---------- Source records

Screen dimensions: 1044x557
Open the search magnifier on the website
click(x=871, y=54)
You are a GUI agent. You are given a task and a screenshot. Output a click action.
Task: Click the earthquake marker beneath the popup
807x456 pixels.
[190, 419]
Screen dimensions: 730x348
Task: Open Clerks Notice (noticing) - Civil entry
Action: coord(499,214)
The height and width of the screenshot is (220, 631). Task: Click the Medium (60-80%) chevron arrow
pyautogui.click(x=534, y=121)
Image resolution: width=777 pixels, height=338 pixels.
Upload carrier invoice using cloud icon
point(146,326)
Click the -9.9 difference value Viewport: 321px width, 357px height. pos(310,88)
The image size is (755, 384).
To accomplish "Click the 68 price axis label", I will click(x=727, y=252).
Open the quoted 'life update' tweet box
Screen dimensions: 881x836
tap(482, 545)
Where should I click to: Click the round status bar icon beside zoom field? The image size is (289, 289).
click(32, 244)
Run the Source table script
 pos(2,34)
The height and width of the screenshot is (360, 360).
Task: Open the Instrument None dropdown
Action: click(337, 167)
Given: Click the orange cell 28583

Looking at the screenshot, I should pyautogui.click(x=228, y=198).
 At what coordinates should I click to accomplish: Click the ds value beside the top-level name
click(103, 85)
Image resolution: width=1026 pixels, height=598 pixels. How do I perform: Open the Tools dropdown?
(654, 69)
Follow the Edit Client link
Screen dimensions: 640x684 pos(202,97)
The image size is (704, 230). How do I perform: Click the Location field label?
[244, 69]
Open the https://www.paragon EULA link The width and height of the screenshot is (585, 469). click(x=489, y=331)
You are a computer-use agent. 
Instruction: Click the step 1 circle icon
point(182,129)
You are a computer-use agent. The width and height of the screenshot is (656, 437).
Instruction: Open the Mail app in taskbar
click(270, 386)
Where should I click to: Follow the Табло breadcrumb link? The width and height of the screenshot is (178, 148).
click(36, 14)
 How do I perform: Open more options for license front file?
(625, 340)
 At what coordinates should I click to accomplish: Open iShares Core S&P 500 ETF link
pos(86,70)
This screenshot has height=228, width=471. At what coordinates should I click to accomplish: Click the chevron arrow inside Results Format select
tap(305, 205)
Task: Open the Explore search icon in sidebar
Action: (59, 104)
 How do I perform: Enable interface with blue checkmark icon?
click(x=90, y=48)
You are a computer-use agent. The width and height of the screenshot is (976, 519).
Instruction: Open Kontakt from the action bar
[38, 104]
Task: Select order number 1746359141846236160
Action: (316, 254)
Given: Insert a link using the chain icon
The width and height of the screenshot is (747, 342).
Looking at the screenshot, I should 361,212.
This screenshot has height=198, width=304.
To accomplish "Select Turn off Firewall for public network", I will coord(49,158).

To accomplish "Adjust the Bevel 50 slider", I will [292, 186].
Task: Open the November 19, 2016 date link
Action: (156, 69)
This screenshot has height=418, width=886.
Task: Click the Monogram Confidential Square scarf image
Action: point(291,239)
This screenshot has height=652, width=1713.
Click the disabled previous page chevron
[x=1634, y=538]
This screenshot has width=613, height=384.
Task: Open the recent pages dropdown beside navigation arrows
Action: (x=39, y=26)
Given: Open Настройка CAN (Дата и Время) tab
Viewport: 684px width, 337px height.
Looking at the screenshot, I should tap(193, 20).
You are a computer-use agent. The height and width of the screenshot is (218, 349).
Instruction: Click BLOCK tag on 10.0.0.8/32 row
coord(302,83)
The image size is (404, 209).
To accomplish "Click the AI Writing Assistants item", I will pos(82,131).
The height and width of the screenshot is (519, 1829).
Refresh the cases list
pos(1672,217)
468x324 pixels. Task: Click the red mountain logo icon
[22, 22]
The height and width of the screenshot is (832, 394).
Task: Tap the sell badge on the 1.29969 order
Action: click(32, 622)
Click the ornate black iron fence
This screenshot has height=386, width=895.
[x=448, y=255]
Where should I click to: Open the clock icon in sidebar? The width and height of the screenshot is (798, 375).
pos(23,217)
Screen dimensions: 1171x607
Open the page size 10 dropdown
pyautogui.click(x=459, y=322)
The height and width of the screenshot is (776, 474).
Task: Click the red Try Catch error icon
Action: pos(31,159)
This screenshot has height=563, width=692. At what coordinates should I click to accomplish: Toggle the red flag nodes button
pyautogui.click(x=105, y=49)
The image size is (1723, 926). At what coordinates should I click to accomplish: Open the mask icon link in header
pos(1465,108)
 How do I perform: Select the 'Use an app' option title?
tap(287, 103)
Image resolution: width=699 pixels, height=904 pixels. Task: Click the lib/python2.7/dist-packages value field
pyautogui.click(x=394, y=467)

--------------------

Each of the records should be retyped exactly.

Response to this exercise:
Screen dimensions: 1044x557
Open the search magnifier on the website
click(x=871, y=54)
You are a GUI agent. You are given a task and a screenshot. Output a click action.
Task: Click the earthquake marker beneath the popup
807x456 pixels.
[190, 419]
Screen dimensions: 730x348
Task: Open Clerks Notice (noticing) - Civil entry
Action: coord(499,214)
The height and width of the screenshot is (220, 631). Task: Click the Medium (60-80%) chevron arrow
pyautogui.click(x=534, y=121)
Image resolution: width=777 pixels, height=338 pixels.
Upload carrier invoice using cloud icon
point(146,326)
Click the -9.9 difference value Viewport: 321px width, 357px height. pos(310,88)
The image size is (755, 384).
To accomplish "Click the 68 price axis label", I will click(x=727, y=252).
Open the quoted 'life update' tweet box
Screen dimensions: 881x836
tap(482, 545)
Where should I click to: Click the round status bar icon beside zoom field? The image size is (289, 289).
click(32, 244)
Run the Source table script
 pos(2,34)
The height and width of the screenshot is (360, 360).
Task: Open the Instrument None dropdown
Action: click(337, 167)
Given: Click the orange cell 28583

Looking at the screenshot, I should pyautogui.click(x=228, y=198).
 At what coordinates should I click to accomplish: Click the ds value beside the top-level name
click(103, 85)
Image resolution: width=1026 pixels, height=598 pixels. How do I perform: Open the Tools dropdown?
(654, 69)
Follow the Edit Client link
Screen dimensions: 640x684 pos(202,97)
The image size is (704, 230). How do I perform: Click the Location field label?
[244, 69]
Open the https://www.paragon EULA link The width and height of the screenshot is (585, 469). click(x=489, y=331)
You are a computer-use agent. 
Instruction: Click the step 1 circle icon
point(182,129)
You are a computer-use agent. The width and height of the screenshot is (656, 437).
Instruction: Open the Mail app in taskbar
click(270, 386)
Where should I click to: Follow the Табло breadcrumb link? The width and height of the screenshot is (178, 148).
click(36, 14)
 How do I perform: Open more options for license front file?
(625, 340)
 At what coordinates should I click to accomplish: Open iShares Core S&P 500 ETF link
pos(86,70)
This screenshot has height=228, width=471. At what coordinates should I click to accomplish: Click the chevron arrow inside Results Format select
tap(305, 205)
Task: Open the Explore search icon in sidebar
Action: (59, 104)
 How do I perform: Enable interface with blue checkmark icon?
click(x=90, y=48)
You are a computer-use agent. The width and height of the screenshot is (976, 519).
Instruction: Open Kontakt from the action bar
[38, 104]
Task: Select order number 1746359141846236160
Action: (316, 254)
Given: Insert a link using the chain icon
The width and height of the screenshot is (747, 342).
Looking at the screenshot, I should 361,212.
This screenshot has height=198, width=304.
To accomplish "Select Turn off Firewall for public network", I will coord(49,158).

To accomplish "Adjust the Bevel 50 slider", I will [292, 186].
Task: Open the November 19, 2016 date link
Action: (156, 69)
This screenshot has height=418, width=886.
Task: Click the Monogram Confidential Square scarf image
Action: point(291,239)
This screenshot has height=652, width=1713.
Click the disabled previous page chevron
[x=1634, y=538]
This screenshot has width=613, height=384.
Task: Open the recent pages dropdown beside navigation arrows
Action: (x=39, y=26)
Given: Open Настройка CAN (Дата и Время) tab
Viewport: 684px width, 337px height.
Looking at the screenshot, I should tap(193, 20).
You are a computer-use agent. The height and width of the screenshot is (218, 349).
Instruction: Click BLOCK tag on 10.0.0.8/32 row
coord(302,83)
The image size is (404, 209).
To accomplish "Click the AI Writing Assistants item", I will pos(82,131).
The height and width of the screenshot is (519, 1829).
Refresh the cases list
pos(1672,217)
468x324 pixels. Task: Click the red mountain logo icon
[22, 22]
The height and width of the screenshot is (832, 394).
Task: Tap the sell badge on the 1.29969 order
Action: click(32, 622)
Click the ornate black iron fence
This screenshot has height=386, width=895.
[x=448, y=255]
Where should I click to: Open the clock icon in sidebar? The width and height of the screenshot is (798, 375).
pos(23,217)
Screen dimensions: 1171x607
Open the page size 10 dropdown
pyautogui.click(x=459, y=322)
The height and width of the screenshot is (776, 474).
Task: Click the red Try Catch error icon
Action: pos(31,159)
This screenshot has height=563, width=692. At what coordinates should I click to accomplish: Toggle the red flag nodes button
pyautogui.click(x=105, y=49)
The image size is (1723, 926). At what coordinates should I click to accomplish: Open the mask icon link in header
pos(1465,108)
 How do I perform: Select the 'Use an app' option title?
tap(287, 103)
Image resolution: width=699 pixels, height=904 pixels. Task: Click the lib/python2.7/dist-packages value field
pyautogui.click(x=394, y=467)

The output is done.